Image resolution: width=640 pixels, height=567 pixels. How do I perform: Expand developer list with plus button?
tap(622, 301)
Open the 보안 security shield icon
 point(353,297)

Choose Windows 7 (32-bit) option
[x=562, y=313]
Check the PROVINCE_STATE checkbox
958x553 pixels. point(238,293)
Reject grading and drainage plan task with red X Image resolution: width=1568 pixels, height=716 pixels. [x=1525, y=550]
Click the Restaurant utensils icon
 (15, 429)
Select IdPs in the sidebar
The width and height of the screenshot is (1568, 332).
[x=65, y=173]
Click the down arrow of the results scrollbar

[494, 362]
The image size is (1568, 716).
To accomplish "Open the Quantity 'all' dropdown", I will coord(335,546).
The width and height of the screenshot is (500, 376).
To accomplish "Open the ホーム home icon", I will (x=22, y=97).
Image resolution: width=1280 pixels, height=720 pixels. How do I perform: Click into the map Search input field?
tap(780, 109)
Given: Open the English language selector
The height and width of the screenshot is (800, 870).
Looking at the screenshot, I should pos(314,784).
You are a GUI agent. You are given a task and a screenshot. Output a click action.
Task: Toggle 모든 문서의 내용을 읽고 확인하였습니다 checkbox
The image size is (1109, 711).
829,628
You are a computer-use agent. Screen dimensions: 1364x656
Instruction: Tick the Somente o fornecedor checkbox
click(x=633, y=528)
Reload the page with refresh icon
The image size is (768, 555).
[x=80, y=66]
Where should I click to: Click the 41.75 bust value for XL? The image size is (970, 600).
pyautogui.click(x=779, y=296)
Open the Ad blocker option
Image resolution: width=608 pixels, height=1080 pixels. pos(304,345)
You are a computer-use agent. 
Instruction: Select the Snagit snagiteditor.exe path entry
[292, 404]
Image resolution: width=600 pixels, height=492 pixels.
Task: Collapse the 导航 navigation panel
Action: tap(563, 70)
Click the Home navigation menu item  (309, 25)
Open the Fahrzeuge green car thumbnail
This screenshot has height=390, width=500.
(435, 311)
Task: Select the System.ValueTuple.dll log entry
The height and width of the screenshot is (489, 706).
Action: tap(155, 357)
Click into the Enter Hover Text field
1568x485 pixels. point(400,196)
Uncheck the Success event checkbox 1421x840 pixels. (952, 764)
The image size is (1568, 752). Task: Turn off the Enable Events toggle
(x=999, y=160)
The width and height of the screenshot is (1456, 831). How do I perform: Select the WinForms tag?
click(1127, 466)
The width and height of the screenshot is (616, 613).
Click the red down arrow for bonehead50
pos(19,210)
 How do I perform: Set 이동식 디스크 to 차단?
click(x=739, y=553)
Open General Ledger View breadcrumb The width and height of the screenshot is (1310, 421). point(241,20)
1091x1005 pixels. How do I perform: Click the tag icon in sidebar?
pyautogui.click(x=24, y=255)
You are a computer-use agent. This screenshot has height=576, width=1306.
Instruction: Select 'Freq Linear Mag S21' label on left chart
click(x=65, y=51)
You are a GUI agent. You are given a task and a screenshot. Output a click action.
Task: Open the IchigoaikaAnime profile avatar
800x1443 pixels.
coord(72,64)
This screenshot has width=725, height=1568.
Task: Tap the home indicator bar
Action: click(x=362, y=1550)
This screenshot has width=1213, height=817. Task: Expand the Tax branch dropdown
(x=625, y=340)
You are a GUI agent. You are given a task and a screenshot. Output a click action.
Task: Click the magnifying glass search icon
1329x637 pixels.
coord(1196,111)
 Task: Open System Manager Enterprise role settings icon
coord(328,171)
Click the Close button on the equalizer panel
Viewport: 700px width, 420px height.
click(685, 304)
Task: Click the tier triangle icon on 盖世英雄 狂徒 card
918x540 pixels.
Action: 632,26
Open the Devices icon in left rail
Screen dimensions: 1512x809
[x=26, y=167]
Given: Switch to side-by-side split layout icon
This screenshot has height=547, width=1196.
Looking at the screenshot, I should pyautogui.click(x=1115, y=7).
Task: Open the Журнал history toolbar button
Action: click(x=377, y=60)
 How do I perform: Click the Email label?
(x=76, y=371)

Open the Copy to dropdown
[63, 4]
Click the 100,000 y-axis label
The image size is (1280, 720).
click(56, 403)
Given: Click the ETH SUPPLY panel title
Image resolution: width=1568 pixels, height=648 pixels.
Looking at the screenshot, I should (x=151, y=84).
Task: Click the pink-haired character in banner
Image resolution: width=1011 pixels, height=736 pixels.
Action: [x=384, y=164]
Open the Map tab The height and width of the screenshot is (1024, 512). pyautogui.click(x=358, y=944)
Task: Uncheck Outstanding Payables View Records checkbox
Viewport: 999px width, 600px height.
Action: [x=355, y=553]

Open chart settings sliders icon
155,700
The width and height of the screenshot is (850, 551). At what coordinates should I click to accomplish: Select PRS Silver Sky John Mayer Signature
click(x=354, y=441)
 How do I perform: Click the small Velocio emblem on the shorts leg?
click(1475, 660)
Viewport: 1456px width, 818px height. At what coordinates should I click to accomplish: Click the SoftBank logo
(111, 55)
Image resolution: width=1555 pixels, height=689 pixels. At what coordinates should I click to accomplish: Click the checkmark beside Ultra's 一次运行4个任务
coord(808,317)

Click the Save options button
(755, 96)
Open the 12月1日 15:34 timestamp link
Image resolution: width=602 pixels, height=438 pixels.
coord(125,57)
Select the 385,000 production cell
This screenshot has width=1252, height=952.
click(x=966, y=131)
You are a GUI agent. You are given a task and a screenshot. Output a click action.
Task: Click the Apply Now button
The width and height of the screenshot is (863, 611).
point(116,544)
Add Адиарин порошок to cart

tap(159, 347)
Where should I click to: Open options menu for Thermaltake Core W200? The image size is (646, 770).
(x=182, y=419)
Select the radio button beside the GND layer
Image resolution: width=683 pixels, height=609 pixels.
------------------------------------------------
▶ _WHAT IS BEING ASKED_: Would you output all of the material exactly as it reads?

▶ _YOUR RESPONSE_:
Image resolution: width=640 pixels, height=567 pixels. How do I perform: Expand developer list with plus button?
tap(622, 301)
Open the 보안 security shield icon
 point(353,297)

Choose Windows 7 (32-bit) option
[x=562, y=313]
Check the PROVINCE_STATE checkbox
958x553 pixels. point(238,293)
Reject grading and drainage plan task with red X Image resolution: width=1568 pixels, height=716 pixels. [x=1525, y=550]
Click the Restaurant utensils icon
 (15, 429)
Select IdPs in the sidebar
The width and height of the screenshot is (1568, 332).
[x=65, y=173]
Click the down arrow of the results scrollbar

[494, 362]
The image size is (1568, 716).
To accomplish "Open the Quantity 'all' dropdown", I will coord(335,546).
The width and height of the screenshot is (500, 376).
To accomplish "Open the ホーム home icon", I will (x=22, y=97).
Image resolution: width=1280 pixels, height=720 pixels. How do I perform: Click into the map Search input field?
tap(780, 109)
Given: Open the English language selector
The height and width of the screenshot is (800, 870).
Looking at the screenshot, I should pos(314,784).
You are a GUI agent. You are given a task and a screenshot. Output a click action.
Task: Toggle 모든 문서의 내용을 읽고 확인하였습니다 checkbox
The image size is (1109, 711).
829,628
You are a computer-use agent. Screen dimensions: 1364x656
Instruction: Tick the Somente o fornecedor checkbox
click(x=633, y=528)
Reload the page with refresh icon
The image size is (768, 555).
[x=80, y=66]
Where should I click to: Click the 41.75 bust value for XL? The image size is (970, 600).
pyautogui.click(x=779, y=296)
Open the Ad blocker option
Image resolution: width=608 pixels, height=1080 pixels. pos(304,345)
You are a computer-use agent. 
Instruction: Select the Snagit snagiteditor.exe path entry
[292, 404]
Image resolution: width=600 pixels, height=492 pixels.
Task: Collapse the 导航 navigation panel
Action: tap(563, 70)
Click the Home navigation menu item  (309, 25)
Open the Fahrzeuge green car thumbnail
This screenshot has height=390, width=500.
(435, 311)
Task: Select the System.ValueTuple.dll log entry
The height and width of the screenshot is (489, 706).
Action: tap(155, 357)
Click into the Enter Hover Text field
1568x485 pixels. point(400,196)
Uncheck the Success event checkbox 1421x840 pixels. (952, 764)
The image size is (1568, 752). Task: Turn off the Enable Events toggle
(x=999, y=160)
The width and height of the screenshot is (1456, 831). How do I perform: Select the WinForms tag?
click(1127, 466)
The width and height of the screenshot is (616, 613).
Click the red down arrow for bonehead50
pos(19,210)
 How do I perform: Set 이동식 디스크 to 차단?
click(x=739, y=553)
Open General Ledger View breadcrumb The width and height of the screenshot is (1310, 421). point(241,20)
1091x1005 pixels. How do I perform: Click the tag icon in sidebar?
pyautogui.click(x=24, y=255)
You are a computer-use agent. This screenshot has height=576, width=1306.
Instruction: Select 'Freq Linear Mag S21' label on left chart
click(x=65, y=51)
You are a GUI agent. You are given a task and a screenshot. Output a click action.
Task: Open the IchigoaikaAnime profile avatar
800x1443 pixels.
coord(72,64)
This screenshot has width=725, height=1568.
Task: Tap the home indicator bar
Action: click(x=362, y=1550)
This screenshot has width=1213, height=817. Task: Expand the Tax branch dropdown
(x=625, y=340)
You are a GUI agent. You are given a task and a screenshot. Output a click action.
Task: Click the magnifying glass search icon
1329x637 pixels.
coord(1196,111)
 Task: Open System Manager Enterprise role settings icon
coord(328,171)
Click the Close button on the equalizer panel
Viewport: 700px width, 420px height.
click(685, 304)
Task: Click the tier triangle icon on 盖世英雄 狂徒 card
918x540 pixels.
Action: 632,26
Open the Devices icon in left rail
Screen dimensions: 1512x809
[x=26, y=167]
Given: Switch to side-by-side split layout icon
This screenshot has height=547, width=1196.
Looking at the screenshot, I should pyautogui.click(x=1115, y=7).
Task: Open the Журнал history toolbar button
Action: click(x=377, y=60)
 How do I perform: Click the Email label?
(x=76, y=371)

Open the Copy to dropdown
[63, 4]
Click the 100,000 y-axis label
The image size is (1280, 720).
click(56, 403)
Given: Click the ETH SUPPLY panel title
Image resolution: width=1568 pixels, height=648 pixels.
Looking at the screenshot, I should (x=151, y=84).
Task: Click the pink-haired character in banner
Image resolution: width=1011 pixels, height=736 pixels.
Action: [x=384, y=164]
Open the Map tab The height and width of the screenshot is (1024, 512). pyautogui.click(x=358, y=944)
Task: Uncheck Outstanding Payables View Records checkbox
Viewport: 999px width, 600px height.
Action: [x=355, y=553]

Open chart settings sliders icon
155,700
The width and height of the screenshot is (850, 551). At what coordinates should I click to accomplish: Select PRS Silver Sky John Mayer Signature
click(x=354, y=441)
 How do I perform: Click the small Velocio emblem on the shorts leg?
click(1475, 660)
Viewport: 1456px width, 818px height. At what coordinates should I click to accomplish: Click the SoftBank logo
(111, 55)
Image resolution: width=1555 pixels, height=689 pixels. At what coordinates should I click to accomplish: Click the checkmark beside Ultra's 一次运行4个任务
coord(808,317)

Click the Save options button
(755, 96)
Open the 12月1日 15:34 timestamp link
Image resolution: width=602 pixels, height=438 pixels.
coord(125,57)
Select the 385,000 production cell
This screenshot has width=1252, height=952.
click(x=966, y=131)
You are a GUI agent. You are given a task and a screenshot. Output a click action.
Task: Click the Apply Now button
The width and height of the screenshot is (863, 611).
point(116,544)
Add Адиарин порошок to cart

tap(159, 347)
Where should I click to: Open options menu for Thermaltake Core W200? The image size is (646, 770).
(x=182, y=419)
Select the radio button beside the GND layer
Image resolution: width=683 pixels, height=609 pixels.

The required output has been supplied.